**Written task**
Copy out the listing, starting with the line that contains "You are a GUI" and going on through the line that contains "Action: [x=207, y=26]", with "employee" changed to "staff" and nothing else altered.

**Task data**
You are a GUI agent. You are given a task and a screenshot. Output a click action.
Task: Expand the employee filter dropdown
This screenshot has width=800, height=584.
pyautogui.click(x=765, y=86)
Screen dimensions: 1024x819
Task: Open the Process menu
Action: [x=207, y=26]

---

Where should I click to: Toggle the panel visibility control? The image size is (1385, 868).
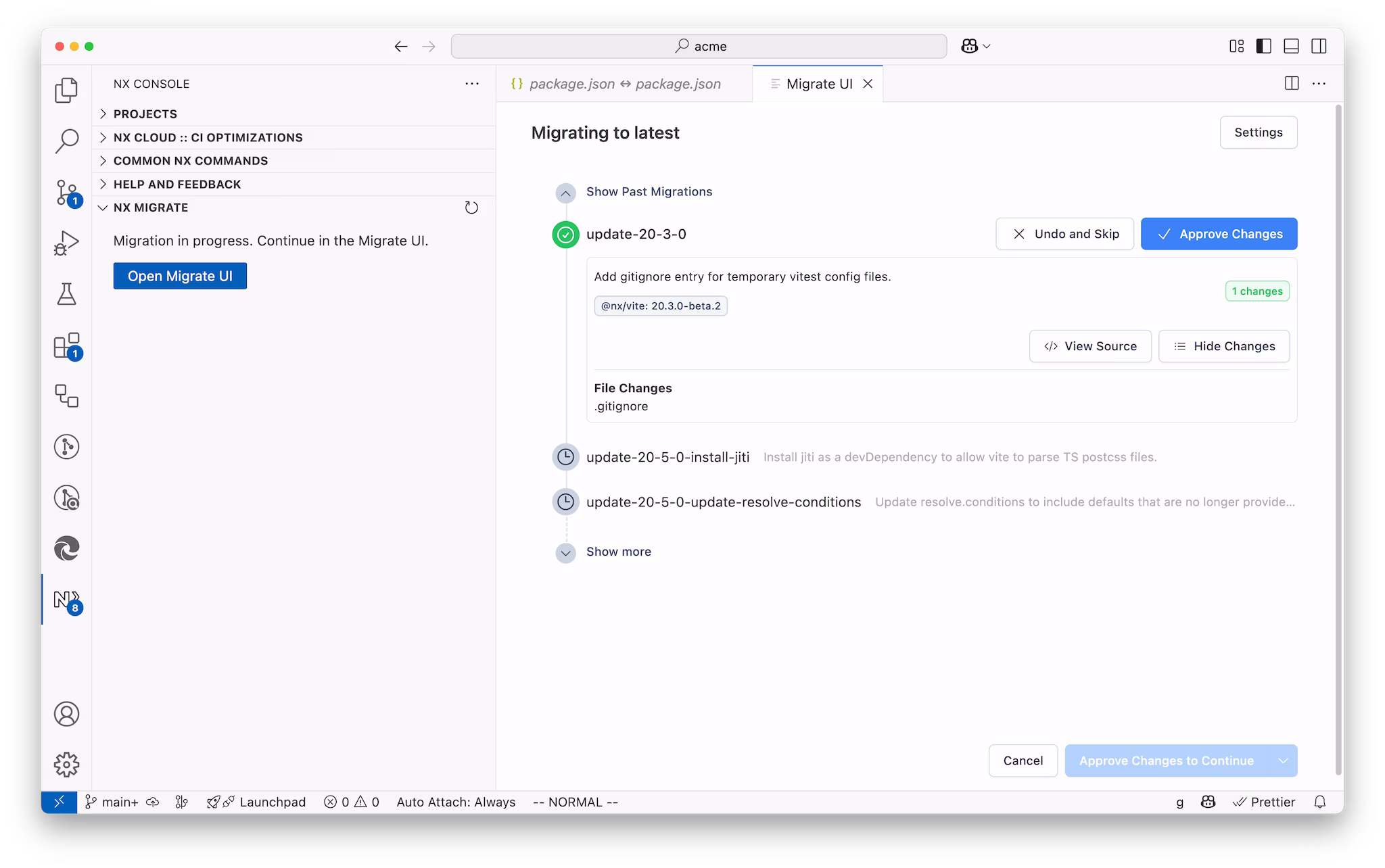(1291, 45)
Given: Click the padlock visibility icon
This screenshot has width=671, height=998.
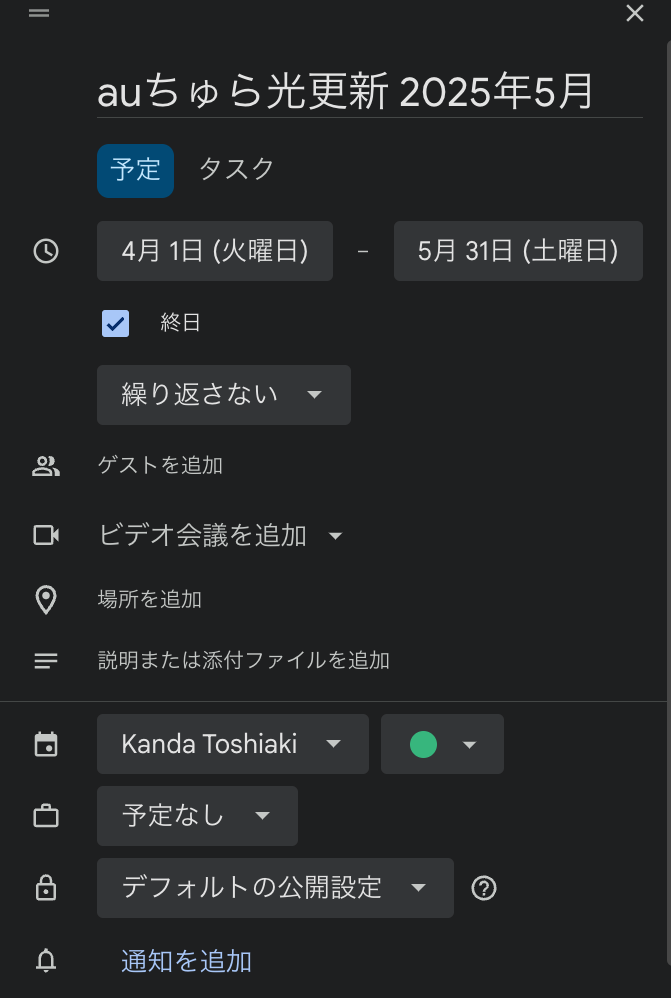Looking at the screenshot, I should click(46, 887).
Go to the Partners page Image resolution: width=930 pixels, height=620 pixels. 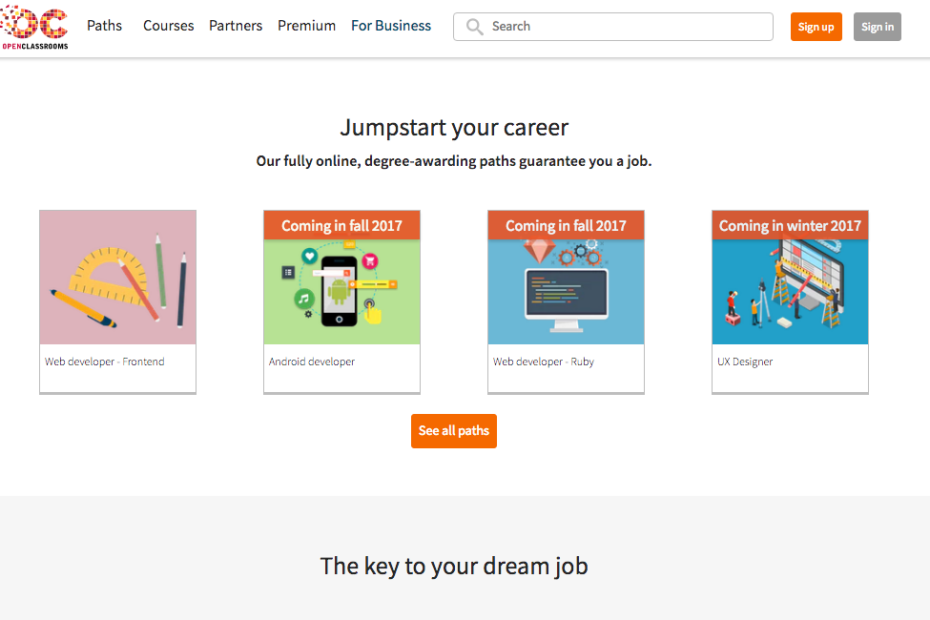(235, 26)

==

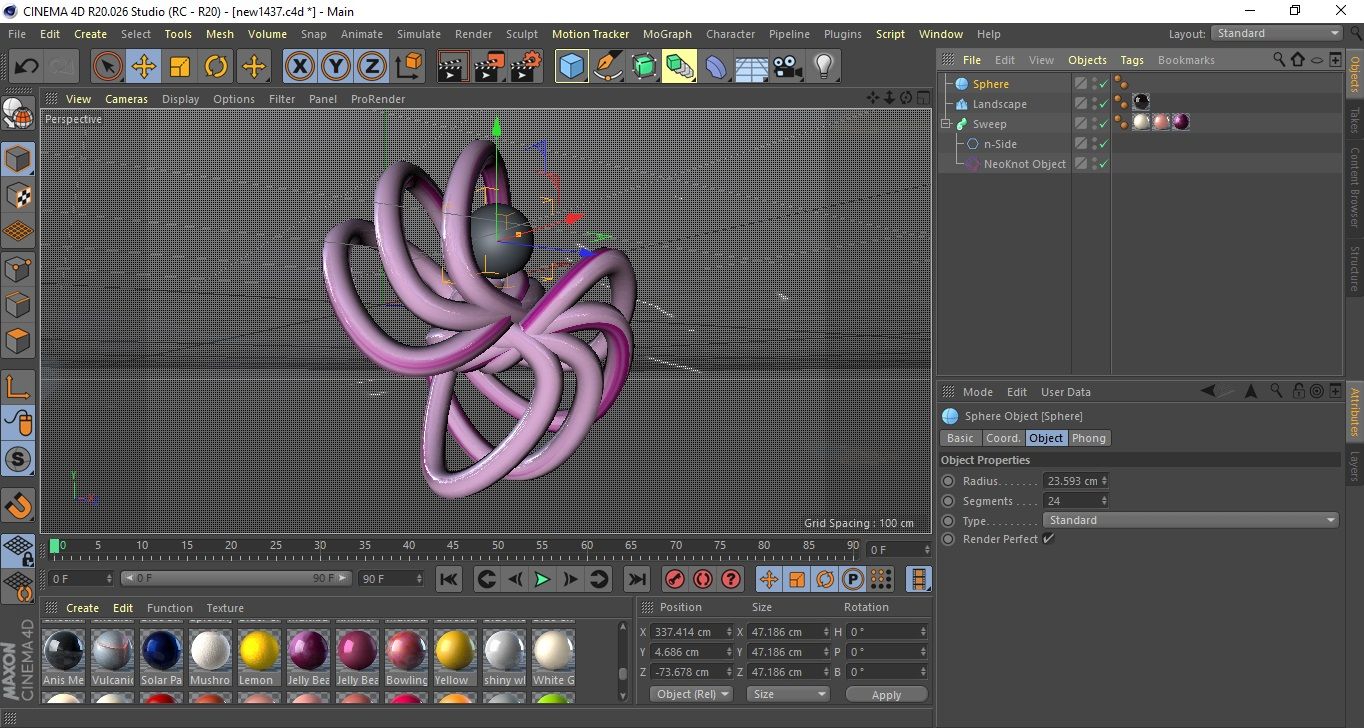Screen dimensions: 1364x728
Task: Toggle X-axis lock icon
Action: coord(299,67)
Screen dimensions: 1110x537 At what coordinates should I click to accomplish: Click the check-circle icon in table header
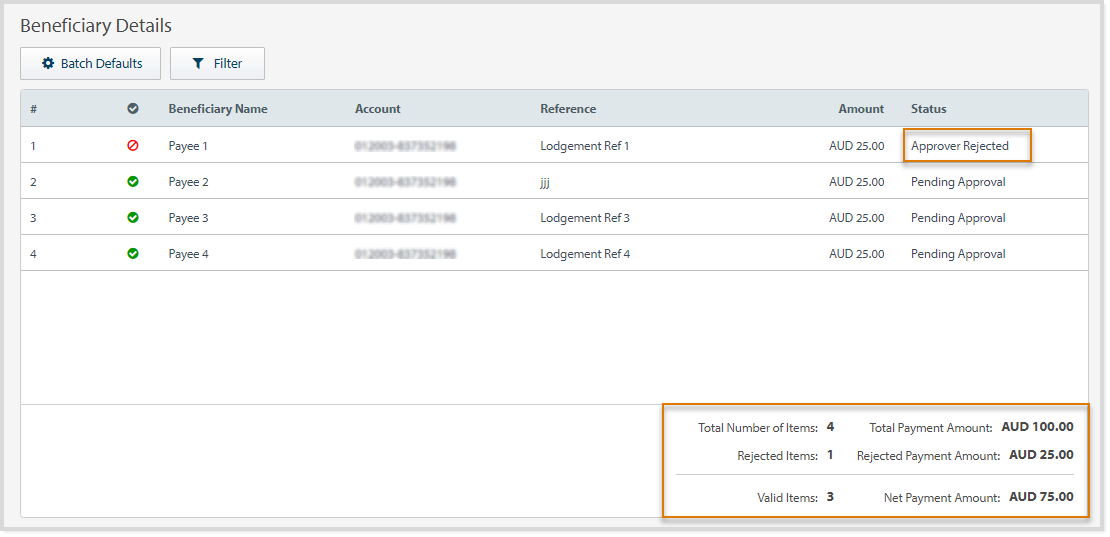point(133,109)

**Final answer**
You are a GUI agent. You are given a task and a screenshot. Output a click action.
Task: Expand the staff filter dropdown
This screenshot has width=800, height=584.
pyautogui.click(x=765, y=86)
Screen dimensions: 1024x819
Task: Open the Process menu
Action: [x=207, y=26]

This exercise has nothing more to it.